Traditional Unix crypt uses a 12-bit salt. So this means your precomputation (whether a Rainbow Table or not) is 4096 times more expensive. That's just about plausible though already uncomfortable ("Sorry boss, I know you said the budget was $10 but I actually spent forty thousand dollars").

But bcrypt uses a 128-bit salt. So now your precomputation is so much more expensive that if the equivalent ordinary brute force attack on a single password cost 1ยข and took one second on one machine, you'd spend a billion dollars per second, over a billion seconds, on each of a billion machines, and still not even have scratched the surface of the extra work you've incurred to do your precomputation.

Or to put it another way: Impossible in practice.

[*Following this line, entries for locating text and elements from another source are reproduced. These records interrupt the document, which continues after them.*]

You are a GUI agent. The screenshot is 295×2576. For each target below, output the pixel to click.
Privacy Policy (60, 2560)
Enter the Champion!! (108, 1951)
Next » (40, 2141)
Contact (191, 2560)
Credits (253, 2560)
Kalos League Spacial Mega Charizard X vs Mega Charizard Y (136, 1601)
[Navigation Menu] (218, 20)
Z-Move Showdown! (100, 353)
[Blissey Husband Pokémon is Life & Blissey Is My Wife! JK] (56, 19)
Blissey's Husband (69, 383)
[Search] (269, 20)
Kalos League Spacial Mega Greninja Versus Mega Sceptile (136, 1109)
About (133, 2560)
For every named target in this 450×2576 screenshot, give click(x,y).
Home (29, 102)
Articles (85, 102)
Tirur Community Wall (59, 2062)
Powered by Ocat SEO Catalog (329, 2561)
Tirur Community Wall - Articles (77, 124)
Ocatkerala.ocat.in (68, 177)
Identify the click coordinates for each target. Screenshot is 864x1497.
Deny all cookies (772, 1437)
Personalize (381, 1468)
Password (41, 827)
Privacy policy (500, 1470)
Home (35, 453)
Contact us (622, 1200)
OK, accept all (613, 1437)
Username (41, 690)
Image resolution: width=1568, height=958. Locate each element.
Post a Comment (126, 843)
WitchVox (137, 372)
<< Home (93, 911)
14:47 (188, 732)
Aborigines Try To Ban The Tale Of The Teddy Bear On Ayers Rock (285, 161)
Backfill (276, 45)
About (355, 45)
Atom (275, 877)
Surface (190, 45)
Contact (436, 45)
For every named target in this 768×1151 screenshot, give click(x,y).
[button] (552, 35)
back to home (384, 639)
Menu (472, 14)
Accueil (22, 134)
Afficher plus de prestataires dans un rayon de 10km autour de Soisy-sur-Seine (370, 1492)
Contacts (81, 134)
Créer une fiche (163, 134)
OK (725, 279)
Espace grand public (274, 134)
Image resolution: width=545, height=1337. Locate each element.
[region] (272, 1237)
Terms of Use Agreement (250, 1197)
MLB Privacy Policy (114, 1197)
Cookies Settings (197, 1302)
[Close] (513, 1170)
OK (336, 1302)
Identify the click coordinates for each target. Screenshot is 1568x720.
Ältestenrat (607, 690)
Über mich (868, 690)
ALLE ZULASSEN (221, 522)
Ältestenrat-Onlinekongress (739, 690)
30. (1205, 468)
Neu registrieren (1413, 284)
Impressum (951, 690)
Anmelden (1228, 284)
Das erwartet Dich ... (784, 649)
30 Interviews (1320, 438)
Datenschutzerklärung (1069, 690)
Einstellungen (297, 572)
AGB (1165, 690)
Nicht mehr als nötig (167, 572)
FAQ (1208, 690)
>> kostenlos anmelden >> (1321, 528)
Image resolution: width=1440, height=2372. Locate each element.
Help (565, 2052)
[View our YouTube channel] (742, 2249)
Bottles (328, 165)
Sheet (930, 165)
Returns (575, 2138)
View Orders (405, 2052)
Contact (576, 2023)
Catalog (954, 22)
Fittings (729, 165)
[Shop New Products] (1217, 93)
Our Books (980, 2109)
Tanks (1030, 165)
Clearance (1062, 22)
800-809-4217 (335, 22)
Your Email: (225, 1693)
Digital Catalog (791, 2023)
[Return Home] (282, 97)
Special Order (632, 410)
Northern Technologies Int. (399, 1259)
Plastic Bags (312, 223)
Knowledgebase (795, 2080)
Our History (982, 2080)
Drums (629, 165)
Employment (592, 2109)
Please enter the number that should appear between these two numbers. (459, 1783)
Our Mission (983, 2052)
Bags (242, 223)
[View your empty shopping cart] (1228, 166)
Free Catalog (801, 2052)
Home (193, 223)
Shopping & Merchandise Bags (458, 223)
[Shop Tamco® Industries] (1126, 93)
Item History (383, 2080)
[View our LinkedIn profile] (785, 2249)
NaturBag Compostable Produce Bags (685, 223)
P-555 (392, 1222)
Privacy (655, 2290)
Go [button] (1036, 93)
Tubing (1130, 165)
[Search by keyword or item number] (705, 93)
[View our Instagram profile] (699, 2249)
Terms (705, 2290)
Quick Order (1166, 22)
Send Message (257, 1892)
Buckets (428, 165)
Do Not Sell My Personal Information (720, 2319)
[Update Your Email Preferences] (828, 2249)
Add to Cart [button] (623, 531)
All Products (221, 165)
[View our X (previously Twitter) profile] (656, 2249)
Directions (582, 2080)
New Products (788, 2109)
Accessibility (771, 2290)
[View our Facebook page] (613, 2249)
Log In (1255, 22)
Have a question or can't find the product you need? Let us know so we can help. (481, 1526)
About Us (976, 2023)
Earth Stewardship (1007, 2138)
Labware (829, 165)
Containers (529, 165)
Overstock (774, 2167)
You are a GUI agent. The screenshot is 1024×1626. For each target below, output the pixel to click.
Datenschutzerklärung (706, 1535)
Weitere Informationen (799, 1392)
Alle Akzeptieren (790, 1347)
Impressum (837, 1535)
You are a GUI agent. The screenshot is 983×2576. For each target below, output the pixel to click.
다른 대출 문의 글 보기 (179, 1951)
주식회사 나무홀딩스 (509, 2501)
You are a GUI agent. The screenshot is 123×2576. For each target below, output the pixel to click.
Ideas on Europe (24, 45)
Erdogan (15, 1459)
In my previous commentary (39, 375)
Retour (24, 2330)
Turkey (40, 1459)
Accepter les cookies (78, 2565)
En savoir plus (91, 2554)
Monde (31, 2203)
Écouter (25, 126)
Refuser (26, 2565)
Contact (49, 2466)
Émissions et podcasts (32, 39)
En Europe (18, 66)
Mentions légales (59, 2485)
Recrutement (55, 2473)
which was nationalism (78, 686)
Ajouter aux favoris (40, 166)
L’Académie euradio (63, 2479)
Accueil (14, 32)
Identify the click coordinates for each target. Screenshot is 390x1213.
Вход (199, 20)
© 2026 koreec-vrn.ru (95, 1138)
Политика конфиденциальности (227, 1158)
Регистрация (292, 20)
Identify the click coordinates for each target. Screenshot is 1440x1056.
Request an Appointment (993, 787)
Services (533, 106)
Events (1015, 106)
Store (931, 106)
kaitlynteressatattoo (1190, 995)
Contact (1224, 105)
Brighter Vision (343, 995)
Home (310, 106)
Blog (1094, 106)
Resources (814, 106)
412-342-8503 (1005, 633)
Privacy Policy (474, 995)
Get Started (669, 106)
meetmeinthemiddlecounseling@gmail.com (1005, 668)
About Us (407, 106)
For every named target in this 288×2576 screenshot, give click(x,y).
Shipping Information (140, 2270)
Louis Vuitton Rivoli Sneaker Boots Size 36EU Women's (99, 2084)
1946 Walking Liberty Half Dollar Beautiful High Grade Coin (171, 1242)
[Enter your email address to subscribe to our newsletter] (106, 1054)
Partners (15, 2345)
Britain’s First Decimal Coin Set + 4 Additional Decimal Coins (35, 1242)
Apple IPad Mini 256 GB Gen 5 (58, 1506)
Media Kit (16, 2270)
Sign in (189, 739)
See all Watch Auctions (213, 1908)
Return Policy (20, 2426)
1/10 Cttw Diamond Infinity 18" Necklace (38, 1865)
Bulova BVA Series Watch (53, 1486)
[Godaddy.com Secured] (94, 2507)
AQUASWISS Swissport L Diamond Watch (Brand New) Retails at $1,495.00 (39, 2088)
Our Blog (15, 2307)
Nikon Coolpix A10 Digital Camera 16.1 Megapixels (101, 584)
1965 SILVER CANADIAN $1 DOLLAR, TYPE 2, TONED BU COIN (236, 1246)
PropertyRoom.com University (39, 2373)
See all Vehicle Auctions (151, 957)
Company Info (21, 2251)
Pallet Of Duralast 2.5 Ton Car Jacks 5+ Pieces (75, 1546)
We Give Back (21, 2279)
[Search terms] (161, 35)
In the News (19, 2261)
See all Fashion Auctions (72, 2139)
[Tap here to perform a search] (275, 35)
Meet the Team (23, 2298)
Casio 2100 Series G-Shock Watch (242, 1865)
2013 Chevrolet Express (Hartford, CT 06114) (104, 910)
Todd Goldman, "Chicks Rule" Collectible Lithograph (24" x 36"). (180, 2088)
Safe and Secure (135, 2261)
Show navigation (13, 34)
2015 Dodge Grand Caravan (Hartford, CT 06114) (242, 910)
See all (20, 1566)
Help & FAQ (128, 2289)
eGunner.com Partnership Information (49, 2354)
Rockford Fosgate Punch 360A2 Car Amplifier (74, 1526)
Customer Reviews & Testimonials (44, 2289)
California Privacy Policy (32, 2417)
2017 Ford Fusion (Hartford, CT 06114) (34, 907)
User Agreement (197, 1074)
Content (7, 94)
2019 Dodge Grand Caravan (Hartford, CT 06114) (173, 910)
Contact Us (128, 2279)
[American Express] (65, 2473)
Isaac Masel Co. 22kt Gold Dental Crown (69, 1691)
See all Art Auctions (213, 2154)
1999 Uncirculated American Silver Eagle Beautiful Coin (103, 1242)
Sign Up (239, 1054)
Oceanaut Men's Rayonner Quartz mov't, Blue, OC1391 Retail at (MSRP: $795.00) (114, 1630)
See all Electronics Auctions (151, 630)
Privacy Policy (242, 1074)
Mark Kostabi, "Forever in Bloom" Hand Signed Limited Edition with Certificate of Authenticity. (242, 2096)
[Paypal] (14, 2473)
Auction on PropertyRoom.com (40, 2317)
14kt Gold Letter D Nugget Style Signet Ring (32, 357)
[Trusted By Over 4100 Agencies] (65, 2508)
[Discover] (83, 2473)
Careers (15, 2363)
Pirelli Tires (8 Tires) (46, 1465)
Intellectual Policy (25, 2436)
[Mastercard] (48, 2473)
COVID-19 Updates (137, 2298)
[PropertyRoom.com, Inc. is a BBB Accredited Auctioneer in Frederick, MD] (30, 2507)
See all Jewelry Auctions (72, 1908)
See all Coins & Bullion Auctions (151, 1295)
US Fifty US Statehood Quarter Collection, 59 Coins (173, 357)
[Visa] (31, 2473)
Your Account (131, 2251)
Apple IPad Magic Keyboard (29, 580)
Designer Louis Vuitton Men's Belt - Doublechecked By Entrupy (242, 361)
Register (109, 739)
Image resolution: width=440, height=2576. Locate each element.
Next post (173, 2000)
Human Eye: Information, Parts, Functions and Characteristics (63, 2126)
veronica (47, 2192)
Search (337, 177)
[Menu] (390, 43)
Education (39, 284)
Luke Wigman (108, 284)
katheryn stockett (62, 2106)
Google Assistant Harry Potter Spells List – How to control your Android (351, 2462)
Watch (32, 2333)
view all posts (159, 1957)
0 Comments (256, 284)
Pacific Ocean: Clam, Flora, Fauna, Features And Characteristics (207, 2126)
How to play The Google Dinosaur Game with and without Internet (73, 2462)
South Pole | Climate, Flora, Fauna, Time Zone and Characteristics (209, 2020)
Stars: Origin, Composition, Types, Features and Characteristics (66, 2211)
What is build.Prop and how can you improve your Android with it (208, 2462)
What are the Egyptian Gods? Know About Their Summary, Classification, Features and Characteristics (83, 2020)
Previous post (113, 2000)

I see! But the case I'm arguing about is when the salt is known, pilfered along the password hashes during a compromise.
So what are you precomputing?

Rainbow Tables are a precomputation "time-space tradeoff" attack. You do a bunch of preparatory work which is amortized over multiple attacks and results in needing space to store all your pre-computed data. This is nice for two reasons:

1. You get to do all the hard work before your attack, leaving less time between the attack and your successful acquisition of the passwords compared to work that's necessarily done after stealing the credential database.

2. You can re-use this work in other attacks

But if you're waiting until you know the salt you don't get either of these advantages, so Rainbow Tables are irrelevant.

It's like if somebody mentions the F-14 fighter jet in a discussion about the fastest way to get from Times Square to Trump Tower. Yes the F-14 fighter jet is a fast aeroplane, but it can't go to either of those places so it isn't relevant whereas Usain Bolt is a very fast human so he really could run from one to the other.